=== SELECTED TEXT ===
++++++++++

If the patient's next visit to you (after an initial well woman exam) is initiated by her directly or by your office scheduling a follow-up, then that visit is an established patient visit.

IF ... (Big BIG IF) ... the patient's PMD has requested a consultation for some medical problem, then of course you may code the appropriate consult. (The PMD referring the patient to you because it's an insurance requirement of her HMO is NOT the same thing as the PMD requesting a consultation - your advice/opinion on management of a problem.)

F Tessa Bartels, CPC, CEMC
 
thank you very much. pretty new at this...this was a big help...its just that if a woman comes to our office for the first time and its a well woman (99683) then from there on if she comes back its a 99213 as a f/u. This means we can never bill her for 99244, that gives us more income? I hope Im explaining myself !!
 
Established patient

Look at your CPT E/M guidelines (2009 professional edition, page 1):
A new patient is one who has not received any professional services from the physician ... within the past three years. (emphasis added by FTB).

This is very clear. ANY profesional services. A well woman exam is a professional service. (I assume you mean CPT 99386)

Also ... her subsequent visits will not always be 99213 ... The level of established patient visit will depend on the presenting problem, and the documented E/M. And subsequent visits might also be 99396 (established patient preventive exam).

Don't code for the reimbursement. Code according to the guidelines.

++++++++++

=== RECORDED DATA ===
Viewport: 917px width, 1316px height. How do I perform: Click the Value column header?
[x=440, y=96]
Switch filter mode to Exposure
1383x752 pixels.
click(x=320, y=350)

++++++++++

=== WHAT IS NEEDED ===
Duplicate the coding discussion word for word, everything from "thank you very" down to "mean CPT 99386)". The listing above comes from a separate source, not from the coding discussion.

=== ANSWER ===
thank you very much. pretty new at this...this was a big help...its just that if a woman comes to our office for the first time and its a well woman (99683) then from there on if she comes back its a 99213 as a f/u. This means we can never bill her for 99244, that gives us more income? I hope Im explaining myself !!
 
Established patient

Look at your CPT E/M guidelines (2009 professional edition, page 1):
A new patient is one who has not received any professional services from the physician ... within the past three years. (emphasis added by FTB).

This is very clear. ANY profesional services. A well woman exam is a professional service. (I assume you mean CPT 99386)